Frank sat at the controls of the switchboard like the crazed operator of some flight-control tower at an airport under attack.
'And what are you guys going to do?' I asked.
'We're just looking out for you,' Frank said. 'If you really start embarrassing yourself, we'll call for a fire drill or something.'
'Oh, great!' I said. 'I don't need this.'
'Look, kid,' Franny said. 'We got the money, we have a right to listen.'
'Oh boy,' I said.
'You'll do just fine,' Franny said. 'Don't be nervous.'
'What if it's all a misunderstanding?' I asked.
That's actually what I think it is,' Frank said. 'In which case,' he said, 'just take the money out of your shoe and run your wind sprints up and down the stairs.'
'You pill, Frank,' Franny said. 'Shut up and give us the bed check.'
Click, click, click, click: Iowa Bob was a subway again, miles underground; Max Urick slept behind his static, with a static all his own; Mrs. Urick and a stockpot or two were simmering; the guest in 3H -- the grim aunt of a student at the Dairy School, whose name was Bower -- slept with a snore like the sound of a chisel being sharpened.
'And . . . good morning, Ronda!' Franny whispered, as Frank turned on her room. Oh, the delicious sound of Ronda Ray asleep! A sea breeze blowing through silk! I felt my armpits start to sweat.
'Get the hell up there,' Franny said to me, 'before it stops raining.'
Fat chance of that, I knew, glancing out the portal windows on the stairwell: Elliot Park was submerged, the water flooding over the curbs and carving ditches through the playground equipment; the grey sky was teeming rain. I pondered running a few laps, up and down the stairs -- not necessarily for old times' sake, but thinking that this might be the most familiar way to wake Ronda up. But when I was standing in the hall outside her door, my fingers tingled, and I was already breathing hard -- harder than I knew, Franny told me, later; she said that she and Frank could hear me over the intercom, even before Ronda got up and opened the door.

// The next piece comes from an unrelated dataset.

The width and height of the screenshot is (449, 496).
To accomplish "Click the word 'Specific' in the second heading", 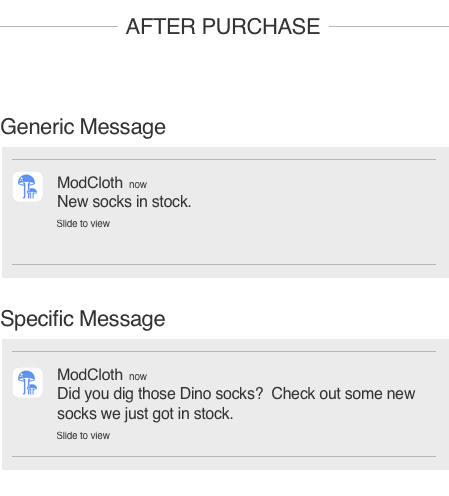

'It's either John-O or a runaway train,' Ronda whispered before she let me in, but I couldn't talk. I was already out of breath, as if I'd been running the stairs all morning.
It was dark in her room, but I could see that she was wearing the blue one. Her morning breath was slightly sour -- but it smelled nice to me, and she smelled nice to me, although I would think, later, that her smell was simply Franny's smell taken several stages too far.
'Goodness, what cold knees -- from wearing those pants without the legs!' said Ronda Ray. 'Come in here and get warm.'
I stumbled out of my shorts, and she said, 'Goodness, what cold arms -- from wearing that shirt without the sleeves!' And I struggled out of that, too. I got out of my running shoes, managing to conceal the wad of money by stuffing it into the toe of one shoe.
And I wonder if it wasn't making love under the squawk-box system that coloured my feelings about sexual intercourse from that moment on. Even now -- when I'm almost forty -- I am inclined to whisper. I remember begging Ronda Ray to whisper, too.
'I could have screamed at you to "speak up" ' Franny told me later. 'It made me so damn mad -- all that silly whispering!'
But there were other things I might have told Ronda Ray if I hadn't known that Franny could hear. I never really thought about Frank, although I would always tend to see him -- throughout our lives, together and apart -- as stationed at an intercom, somewhere, listening in on love. I imagine Frank as listening in on love with the same displeased expression he wore for most of his tasks: a vague but widespread distaste, even bordering on disgust.
'You're quick, John-O, you're very quick,' Ronda Ray told me.
'Please whisper,' I told her, talking in a muffled voice into her wildly colourful hair.
I owe my sexual nervousness to this initiation -- a feeling I have never quite escaped: that I've got to watch what I say and do, somehow, or risk betraying Franny. Is it because of Ronda Ray, in that first Hotel New Hampshire, that I always imagine Franny is listening in?
'It sounded a little subdued,' Franny told me later. 'But I'm sure that's okay -- for the first time.'
Thank you for not coaching, from the sidelines,' I told her.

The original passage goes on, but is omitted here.